### [SET PROBLEM]
Transcribe the passage below on training a data model with a domain knowledge graph, from "Second stage: the" to "D1 is generated.".

[Start SELECTED EXTRACT]

Second stage: the initial data model is utilized, in which several records of output text generated by the initial data model are sorted by humans, and a reward model is then trained based on sorted results.
Third stage: the initial data model is trained again. After inputting the input text, output text is obtained. Human feedback is further on the output text and the reward model, the parameters of the initial data model are adjusted using a reinforcement learning mechanism. After continuous training, the data model D1 is generated.
Update stage of the data model D1: The updated information needs to be input into the data model D1, and then the second and third stages are repeated to train the reinforcement learning model and use human feedback and the reinforcement learning module to retrain the data model D1.
Regardless of the need for a large amount of human intervention in the multiple stages mentioned above, the trained data model D1, which can automatically generate output text, is quite insufficient in its accuracy when replying to specific domains and professional content. Therefore, the data model D1 cannot meet users' needs in specific knowledge domains.
Reference is made to
Step S10: generating, by the training set generation module, training input text corresponding to the domain knowledge graph.
Knowledge graph is a structured semantic knowledge base. The generally used representation is a triplet of “entity-relationship-entity”, which is used to store interrelations among multiple entities. There are many knowledge graphs built for specific domains available on the market. These knowledge graphs serve as repositories, storing a vast array of entities and their interconnections pertinent to specific domains. When integrated with methodologies such as machine learning and deep learning, these knowledge graphs prove instrumental in processing input text characterized by intricate associations and semantic ambiguity. Over recent years, their application has become increasingly prevalent across various sectors, including but not limited to finance, healthcare, and intelligent manufacturing.
In some embodiments, tools such as a knowledge graph construction system can also be utilized to convert knowledge data or files in a specific domain into the domain knowledge graph D2. In the knowledge graph construction system, structured and semi-structured data can undergo simple preprocessing and mapping to identify nodes (i.e., entities) and relationships of triples, thereby constructing the domain knowledge graph D2. For unstructured data, technologies such as natural language processing, information extraction, and deep learning can be used to extract valid information as the nodes and the relationships of the triples. In some embodiments, a pre-built domain knowledge graph D2 can also be obtained. Since construction and acquisition methods of the domain knowledge graph D2 are known to those skilled in the art, details thereof will not be further elaborated hereinafter.
In step S10, the training data set D6 can be stored in the storage unit 102, which includes at least one record of input text and its corresponding output text that correspond to the domain knowledge graph D2, and the at least one record of input text and the corresponding output text can be generated according to one or more triples in the domain knowledge graph D2. To better mimic the way humans converse in generating the input text and its corresponding output text, multiple triples associated with a node can be extracted based on an input text template, so as to generate a series of consecutive records of input text and their corresponding output text.
The input text template can be pre-set sentences, where nouns in the sentences are replaced with blanks, and node categories needed for the blanks are set. Then, from all the nodes in the domain knowledge graph D2, one node that fits the node category is selected as a first node, and multiple other nodes with higher association with the selected first node in the domain knowledge graph D2 are calculated and selected. These selected nodes can serve as a sub-graph containing multiple triples, which can be used to generate a combination of a series of input text and corresponding output text.

[End SELECTED EXTRACT]
[Start DATA BLOCK]

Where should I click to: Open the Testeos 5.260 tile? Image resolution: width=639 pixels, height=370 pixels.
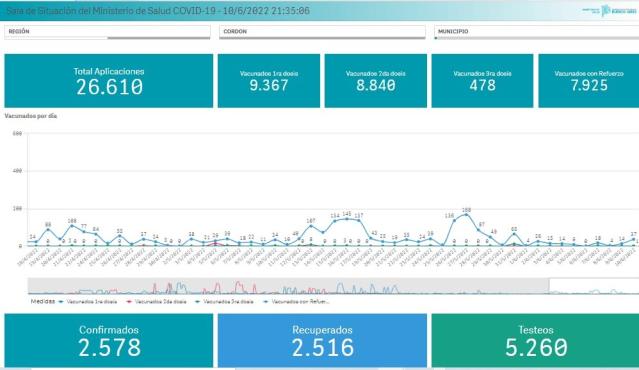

[End DATA BLOCK]

### [WRITTEN RESPONSE]
Second stage: the initial data model is utilized, in which several records of output text generated by the initial data model are sorted by humans, and a reward model is then trained based on sorted results.
Third stage: the initial data model is trained again. After inputting the input text, output text is obtained. Human feedback is further on the output text and the reward model, the parameters of the initial data model are adjusted using a reinforcement learning mechanism. After continuous training, the data model D1 is generated.